Dalla terra alla tavola, Maria Cristina Gallorini trasforma ogni piatto in un racconto di memoria, passione e tradizione, accogliendo il mondo nella sua scuola di cucina nel cuore della Toscana.
C’è chi cucina per mestiere e chi lo fa per tramandare una cultura. Cristina, ex imprenditrice orafa nell’azienda di famiglia, oggi insieme al marito Giuseppe accoglie viaggiatori da tutto il mondo nella Villa del Poggio del Drago, nel cuore della campagna aretina, dove ha creato la scuola di cucina “Cristina e il Drago”. Qui ogni piatto è un racconto: l’orto, i crostini di mamma, la cipolla con il sale mangiata da bambina sotto un albero. Non si insegna solo a preparare una ribollita o un ragù, ma a sentire il sapore delle radici, la cura per ogni ingrediente, il valore di una tavola condivisa. Per Cristina cucinare è memoria, passione, rispetto per la terra – e un modo potente per raccontare chi siamo.
Il legame con la terra e la cucina sembra un’eredità familiare. Come si racconta questo rapporto nei suoi piatti?
Vivo qui, sulle colline, con mio marito, mio figlio Tommaso e mia mamma Iolanda, che coltiva ancora l’orto con noi. Da lì arrivano sapori autentici, profondi, fatti di stagioni, gesti antichi e rispetto. I prodotti dell’orto hanno qualcosa di diverso, e ogni piatto è un modo per tramandare la nostra tradizione. Oggi i giovani vanno di fretta, abituati a cibi pronti e veloci. Io invece voglio che queste radici non si perdano. Continuare a cucinare come facevano i miei nonni è, per me, un atto d’amore. Il cibo è conoscenza e territorio. Amo usare il cavolo nero, preparare la ribollita, un buon ragù. Quando insegno agli stranieri canadesi, australiani, americani restano colpiti dalla passione che metto. Loro assaggiano la “pomarola” e dicono che si sente tutto: ogni parola, ogni racconto dentro quel sapore. Dico sempre: “Quando arrivate siete estranei, quando andate via siete amici, parte della famiglia.” Per molti è difficile capire perché per noi sia così importante stare a tavola insieme, ma poi lo capiscono. E per me quel momento vale tutto.

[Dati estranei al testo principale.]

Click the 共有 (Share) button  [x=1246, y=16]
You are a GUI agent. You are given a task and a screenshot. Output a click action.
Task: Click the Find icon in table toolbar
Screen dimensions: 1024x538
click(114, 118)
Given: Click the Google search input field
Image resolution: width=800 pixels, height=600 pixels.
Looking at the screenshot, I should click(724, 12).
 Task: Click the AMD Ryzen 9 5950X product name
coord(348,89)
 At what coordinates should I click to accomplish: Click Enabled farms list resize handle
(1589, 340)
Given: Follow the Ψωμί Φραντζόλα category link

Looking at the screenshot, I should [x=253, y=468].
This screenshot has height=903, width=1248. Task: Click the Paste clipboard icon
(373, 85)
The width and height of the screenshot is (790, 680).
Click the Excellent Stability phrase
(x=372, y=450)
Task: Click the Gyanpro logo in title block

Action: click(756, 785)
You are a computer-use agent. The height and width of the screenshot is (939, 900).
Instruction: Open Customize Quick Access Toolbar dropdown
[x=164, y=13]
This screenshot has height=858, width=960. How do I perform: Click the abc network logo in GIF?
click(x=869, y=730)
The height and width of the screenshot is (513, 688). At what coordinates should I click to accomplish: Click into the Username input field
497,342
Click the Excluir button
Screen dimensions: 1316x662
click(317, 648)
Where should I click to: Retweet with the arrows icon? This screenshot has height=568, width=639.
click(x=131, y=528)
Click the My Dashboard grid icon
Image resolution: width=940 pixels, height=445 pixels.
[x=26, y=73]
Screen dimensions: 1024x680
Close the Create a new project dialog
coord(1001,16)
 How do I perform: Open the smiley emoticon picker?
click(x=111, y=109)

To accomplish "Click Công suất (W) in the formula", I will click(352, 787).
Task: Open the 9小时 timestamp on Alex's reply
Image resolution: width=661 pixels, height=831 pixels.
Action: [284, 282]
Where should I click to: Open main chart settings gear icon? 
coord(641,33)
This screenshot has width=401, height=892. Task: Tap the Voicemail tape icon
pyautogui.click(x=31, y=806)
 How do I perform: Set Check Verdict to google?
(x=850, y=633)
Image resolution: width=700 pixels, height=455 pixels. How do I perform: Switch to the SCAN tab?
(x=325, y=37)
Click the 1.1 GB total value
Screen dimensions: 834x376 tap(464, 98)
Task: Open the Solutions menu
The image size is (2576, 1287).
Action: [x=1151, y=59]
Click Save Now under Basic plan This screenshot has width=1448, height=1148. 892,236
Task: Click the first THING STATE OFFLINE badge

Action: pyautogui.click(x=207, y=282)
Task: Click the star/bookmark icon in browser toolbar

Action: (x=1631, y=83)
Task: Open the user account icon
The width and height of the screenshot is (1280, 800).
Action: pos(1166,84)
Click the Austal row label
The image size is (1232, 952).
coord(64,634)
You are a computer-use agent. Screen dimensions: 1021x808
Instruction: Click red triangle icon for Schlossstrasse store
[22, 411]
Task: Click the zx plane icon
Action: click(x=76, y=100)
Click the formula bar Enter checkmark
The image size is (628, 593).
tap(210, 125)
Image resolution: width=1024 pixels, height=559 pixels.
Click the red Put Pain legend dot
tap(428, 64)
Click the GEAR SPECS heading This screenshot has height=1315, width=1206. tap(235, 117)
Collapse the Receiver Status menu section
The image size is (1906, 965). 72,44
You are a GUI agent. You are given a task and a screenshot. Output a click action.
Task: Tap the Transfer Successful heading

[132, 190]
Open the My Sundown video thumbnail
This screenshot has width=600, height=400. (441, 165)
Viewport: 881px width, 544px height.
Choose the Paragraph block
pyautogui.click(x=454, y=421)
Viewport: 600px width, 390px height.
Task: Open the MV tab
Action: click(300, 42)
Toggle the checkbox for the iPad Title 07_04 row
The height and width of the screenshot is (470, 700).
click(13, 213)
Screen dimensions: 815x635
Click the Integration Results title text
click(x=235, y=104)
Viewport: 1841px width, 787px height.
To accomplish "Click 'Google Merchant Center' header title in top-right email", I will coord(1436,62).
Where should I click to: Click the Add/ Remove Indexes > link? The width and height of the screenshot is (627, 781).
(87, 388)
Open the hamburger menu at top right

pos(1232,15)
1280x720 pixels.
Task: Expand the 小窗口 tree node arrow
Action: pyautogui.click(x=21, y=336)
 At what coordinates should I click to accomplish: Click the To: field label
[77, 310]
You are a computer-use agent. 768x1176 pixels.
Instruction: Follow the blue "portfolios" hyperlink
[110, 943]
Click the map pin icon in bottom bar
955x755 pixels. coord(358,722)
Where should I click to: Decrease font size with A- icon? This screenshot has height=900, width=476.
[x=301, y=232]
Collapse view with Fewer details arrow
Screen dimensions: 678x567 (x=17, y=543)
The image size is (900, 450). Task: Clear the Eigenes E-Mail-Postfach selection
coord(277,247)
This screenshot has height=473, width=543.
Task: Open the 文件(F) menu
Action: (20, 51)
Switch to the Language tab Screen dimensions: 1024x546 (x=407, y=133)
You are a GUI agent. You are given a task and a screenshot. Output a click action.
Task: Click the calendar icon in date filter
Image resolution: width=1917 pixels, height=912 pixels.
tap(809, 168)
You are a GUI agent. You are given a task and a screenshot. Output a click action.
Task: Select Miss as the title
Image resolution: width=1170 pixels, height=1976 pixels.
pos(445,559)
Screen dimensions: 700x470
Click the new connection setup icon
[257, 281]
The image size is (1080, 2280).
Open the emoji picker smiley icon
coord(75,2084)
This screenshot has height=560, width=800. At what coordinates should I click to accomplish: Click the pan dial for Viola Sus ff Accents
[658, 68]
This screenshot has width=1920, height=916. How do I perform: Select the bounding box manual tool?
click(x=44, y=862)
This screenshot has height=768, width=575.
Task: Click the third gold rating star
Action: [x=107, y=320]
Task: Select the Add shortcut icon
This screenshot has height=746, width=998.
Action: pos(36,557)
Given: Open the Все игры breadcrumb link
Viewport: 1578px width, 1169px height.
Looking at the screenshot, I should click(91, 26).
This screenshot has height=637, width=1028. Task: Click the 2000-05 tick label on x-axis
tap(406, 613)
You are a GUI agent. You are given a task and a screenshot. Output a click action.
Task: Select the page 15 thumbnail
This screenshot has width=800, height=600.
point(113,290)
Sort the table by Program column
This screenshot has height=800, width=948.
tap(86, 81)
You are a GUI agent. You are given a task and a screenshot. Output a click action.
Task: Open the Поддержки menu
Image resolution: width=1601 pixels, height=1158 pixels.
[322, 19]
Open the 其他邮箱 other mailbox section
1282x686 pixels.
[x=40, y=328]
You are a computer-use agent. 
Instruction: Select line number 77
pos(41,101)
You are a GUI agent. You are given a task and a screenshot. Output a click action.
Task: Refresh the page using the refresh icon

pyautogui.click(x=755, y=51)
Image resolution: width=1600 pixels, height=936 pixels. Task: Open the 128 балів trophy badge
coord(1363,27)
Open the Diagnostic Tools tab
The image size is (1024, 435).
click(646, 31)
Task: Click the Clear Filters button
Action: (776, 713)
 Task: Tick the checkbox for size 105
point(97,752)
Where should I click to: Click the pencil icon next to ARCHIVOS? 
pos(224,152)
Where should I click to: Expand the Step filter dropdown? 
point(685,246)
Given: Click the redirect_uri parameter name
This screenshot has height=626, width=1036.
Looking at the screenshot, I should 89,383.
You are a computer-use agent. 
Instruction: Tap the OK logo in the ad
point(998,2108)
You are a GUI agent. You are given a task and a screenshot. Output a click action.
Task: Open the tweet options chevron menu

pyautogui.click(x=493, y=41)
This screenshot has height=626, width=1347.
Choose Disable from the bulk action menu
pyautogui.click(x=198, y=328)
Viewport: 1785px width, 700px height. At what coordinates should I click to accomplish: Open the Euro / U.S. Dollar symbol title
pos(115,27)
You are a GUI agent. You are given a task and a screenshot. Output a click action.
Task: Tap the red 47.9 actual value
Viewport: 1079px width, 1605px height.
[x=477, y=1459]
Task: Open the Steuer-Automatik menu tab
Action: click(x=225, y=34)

Cucinare con passione e rispetto per gli ingredienti è un atto d’amore. Come lo vive ogni giorno?
Non butto via niente, riciclo tutto, perché rispetto chi lavora dietro ogni prodotto e so quanto impegno ci sia. Faccio il pane in casa, ma anche quando lo compro gli do valore. Le bucce di pomodoro le essicco per farne una polvere da utilizzare in varie ricette, l’acqua di cottura la uso per pasta o pappa al pomodoro. I gambi dei carciofi li faccio diventare brodo, i baccelli dei piselli li cuocio e filtro per risotti o vellutate. Collaboriamo con un allevatore locale che ci fornisce carne da piccoli allevamenti. Spesso non decido il menù il giorno prima: guardo cosa ho in frigo e da lì nasce la cucina, spontanea e autentica.
Qual è stato il momento preciso in cui ha capito che cucinare sarebbe stato il modo di raccontare la sua terra?
Non c’è stato un momento preciso. Fin da piccola il cibo per me è sempre stato molto più di un gesto: è memoria. Ricordo la zia che mi porgeva la cipolla in barattolo con il sale, il ragù e i crostini neri di mamma. Mio papà preparava la pappa al pomodoro con pochi pomodori maturi, una ricetta semplice e speciale che faceva solo per sé. Da quando non c’è più, ho iniziato a farla anch’io, e ogni volta quel sapore mi riporta a lui, a casa.
Ho imparato a cucinare guardando la mia famiglia vicino ai fornelli, senza libri, a sentimento, perché per me il sapore è legato ai ricordi e alle emozioni, qualcosa che non si può replicare. Ho fatto tanti corsi, ma ho sempre saputo che un giorno avrei voluto fare di questa passione la mia vita. E così è stato.
Quale sapore, tra quelli della sua famiglia, racconta meglio chi è oggi?
Oltre ai piatti della mia famiglia, ho un ricordo vivido dell’asilo: la pasta nei grandi catini azzurri e le penne al pomodoro servite con un ramaiolo. Quel sapore semplice e autentico del pomodoro non l’ho più ritrovato da nessun’altra parte. Io non dimentico mai le mie origini: vengo dalla terra, i miei erano contadini. Le mie radici sono semplici, rustiche, ma profonde.